» **Exercise input**
══════════

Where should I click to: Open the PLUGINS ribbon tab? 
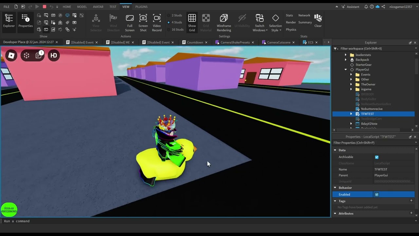(x=141, y=7)
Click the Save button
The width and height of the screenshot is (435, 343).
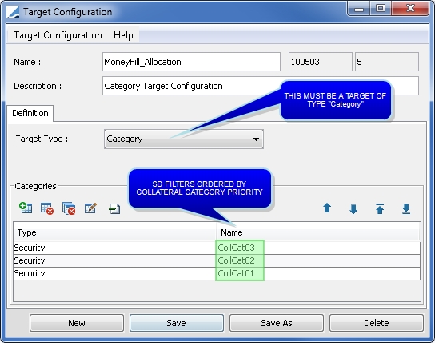point(177,323)
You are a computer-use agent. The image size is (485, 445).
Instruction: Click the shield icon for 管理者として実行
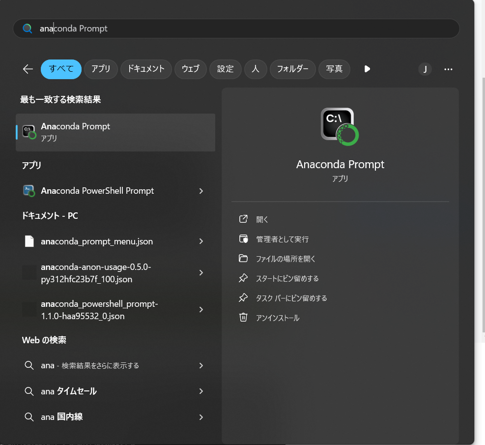(243, 239)
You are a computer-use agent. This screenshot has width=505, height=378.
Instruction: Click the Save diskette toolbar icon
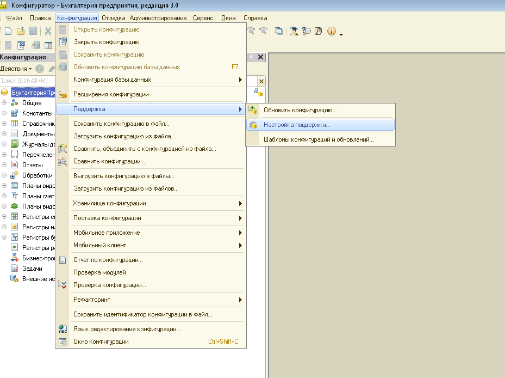33,31

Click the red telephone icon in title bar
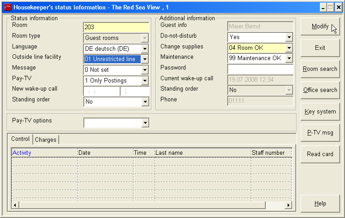coord(8,7)
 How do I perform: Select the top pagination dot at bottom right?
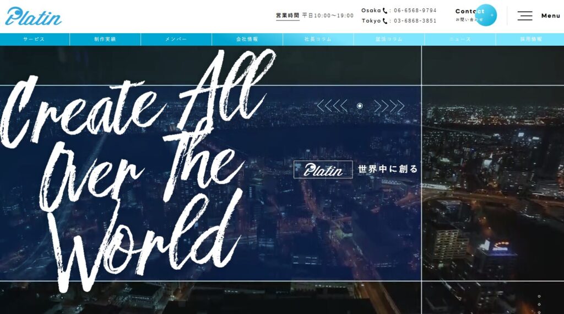click(x=539, y=296)
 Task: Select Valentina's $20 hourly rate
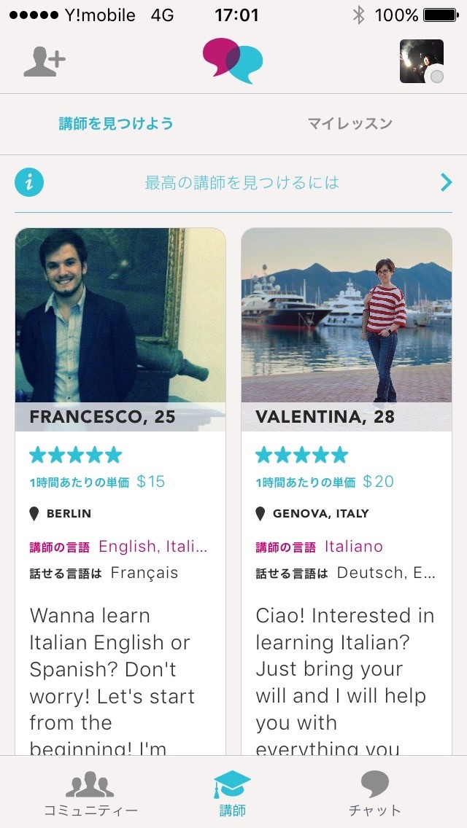pyautogui.click(x=378, y=481)
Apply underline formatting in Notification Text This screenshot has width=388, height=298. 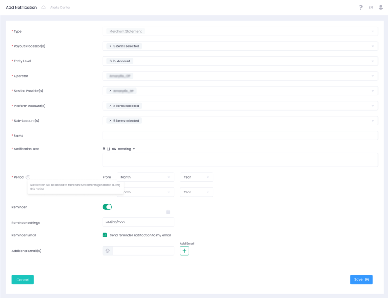(109, 149)
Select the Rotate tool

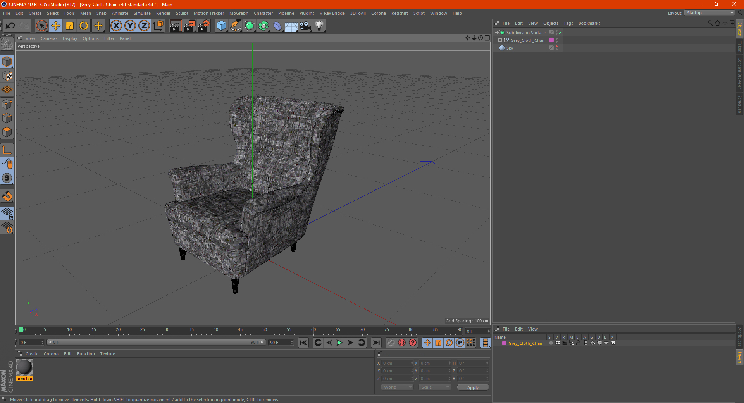coord(84,26)

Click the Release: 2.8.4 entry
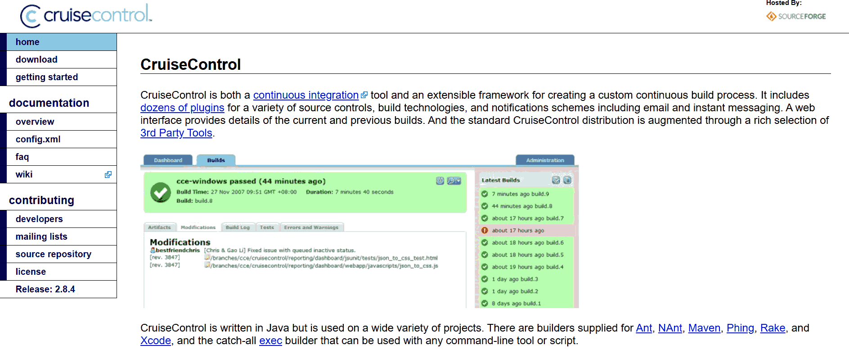(x=45, y=289)
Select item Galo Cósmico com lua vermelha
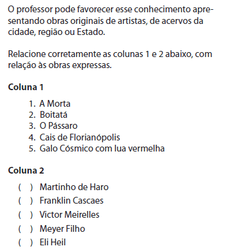This screenshot has width=233, height=249. point(96,148)
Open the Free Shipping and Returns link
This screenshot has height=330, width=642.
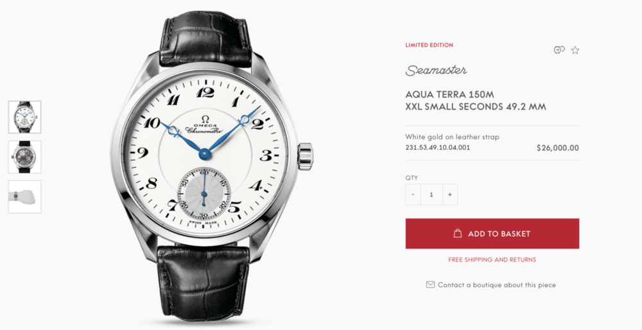tap(492, 260)
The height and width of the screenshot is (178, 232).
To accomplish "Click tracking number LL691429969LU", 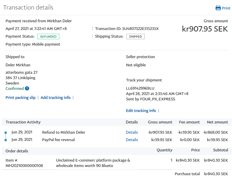I will (140, 88).
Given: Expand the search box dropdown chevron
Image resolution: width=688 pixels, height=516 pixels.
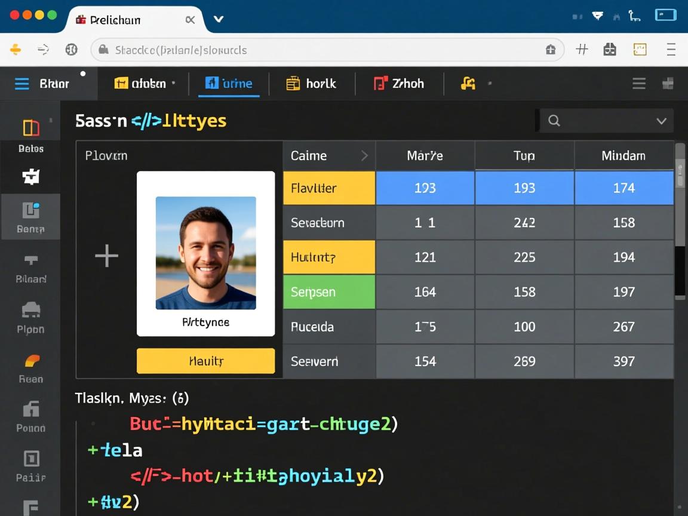Looking at the screenshot, I should point(661,121).
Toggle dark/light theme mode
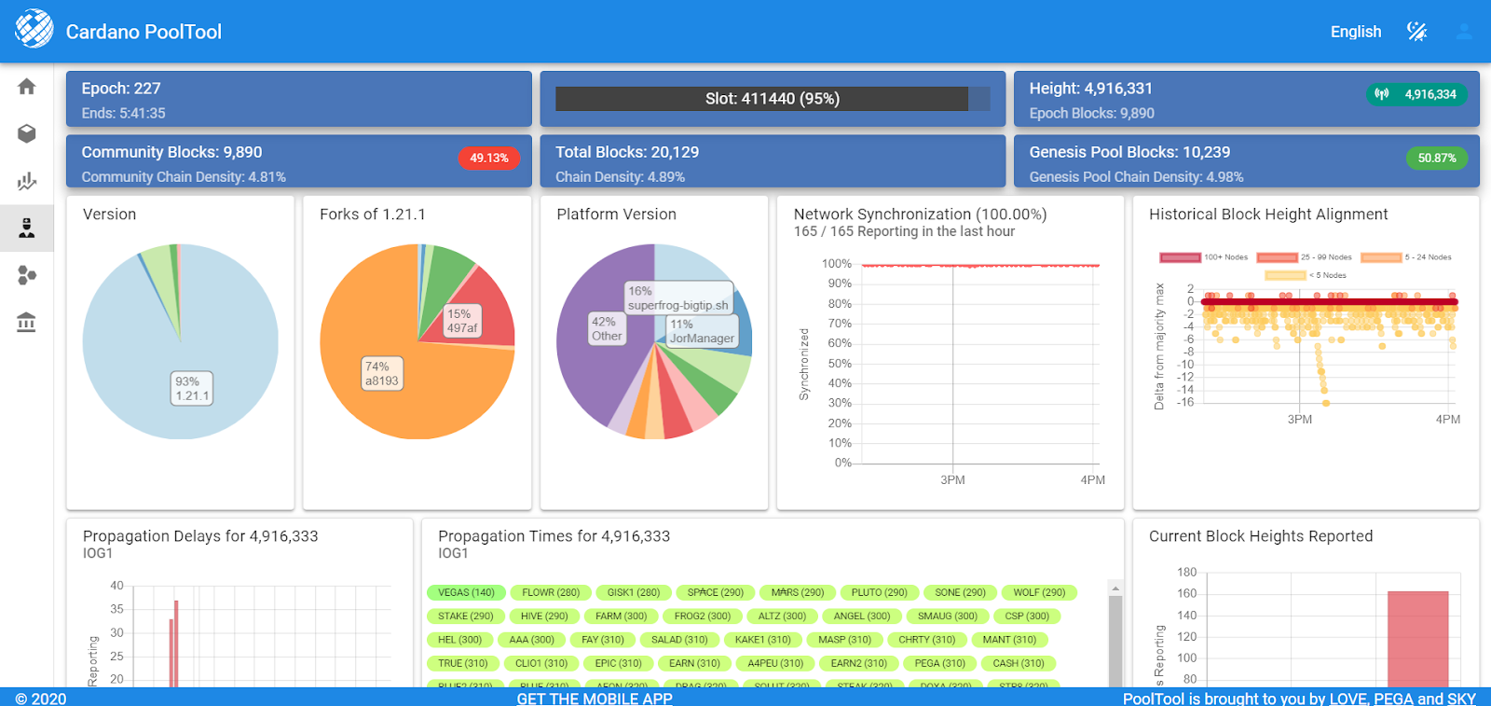Viewport: 1491px width, 706px height. pyautogui.click(x=1416, y=32)
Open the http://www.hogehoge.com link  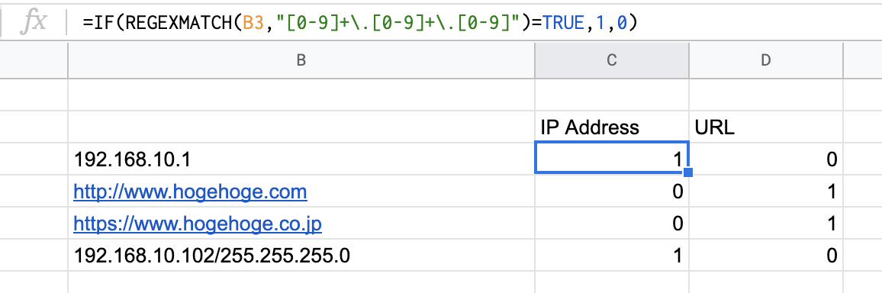tap(190, 192)
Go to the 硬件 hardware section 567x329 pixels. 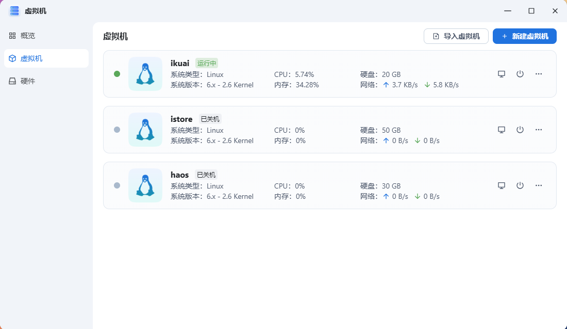[x=28, y=81]
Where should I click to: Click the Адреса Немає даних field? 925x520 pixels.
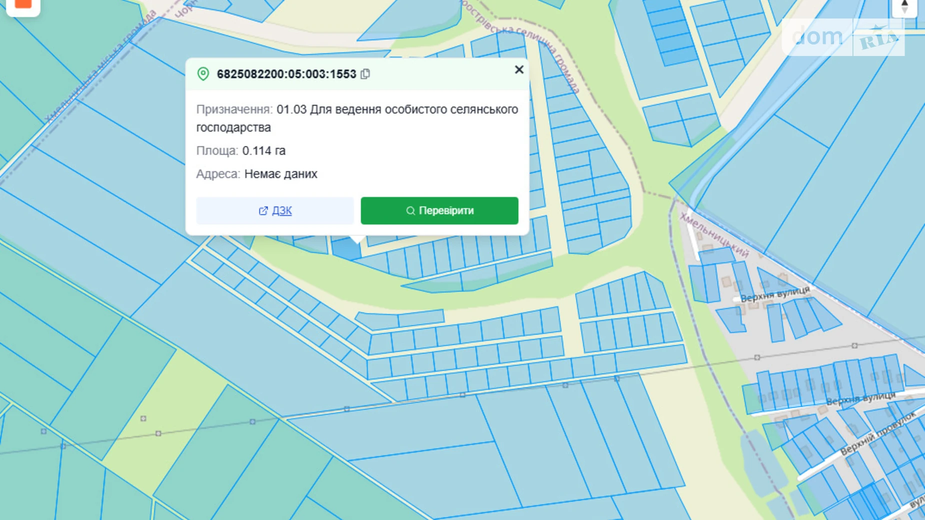pyautogui.click(x=281, y=174)
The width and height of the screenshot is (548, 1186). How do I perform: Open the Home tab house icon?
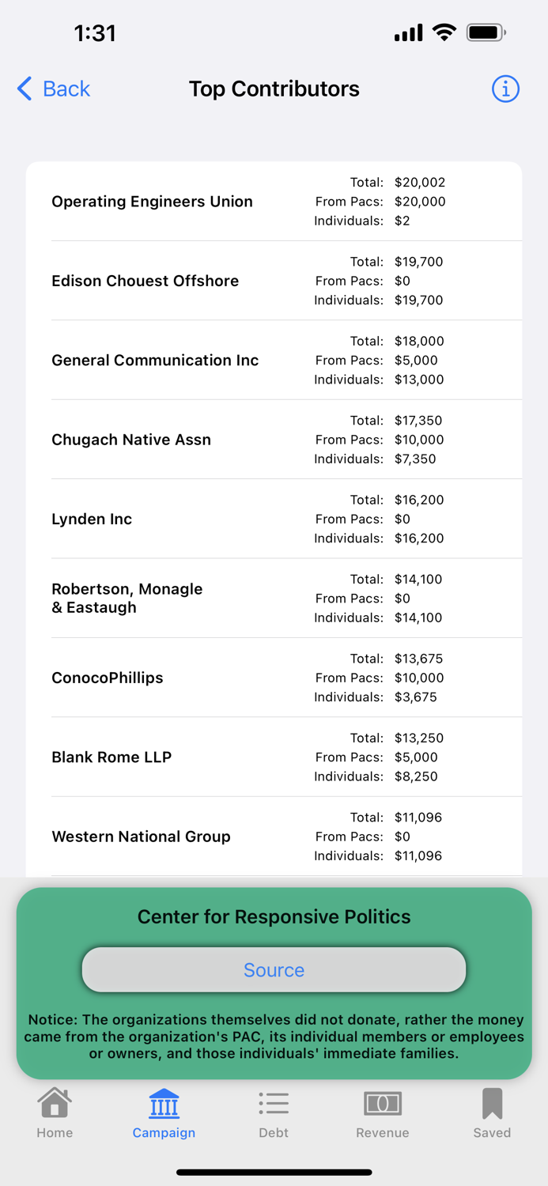tap(55, 1104)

══════════

» **What the task asks**
Reproduce exactly the lines above from the one with "The width and height of the screenshot is (548, 1186)." through the last line of the data, keeping both ends and dropping the pictures.

» **Task solution**
The width and height of the screenshot is (548, 1186). How do I perform: Open the Home tab house icon?
tap(55, 1104)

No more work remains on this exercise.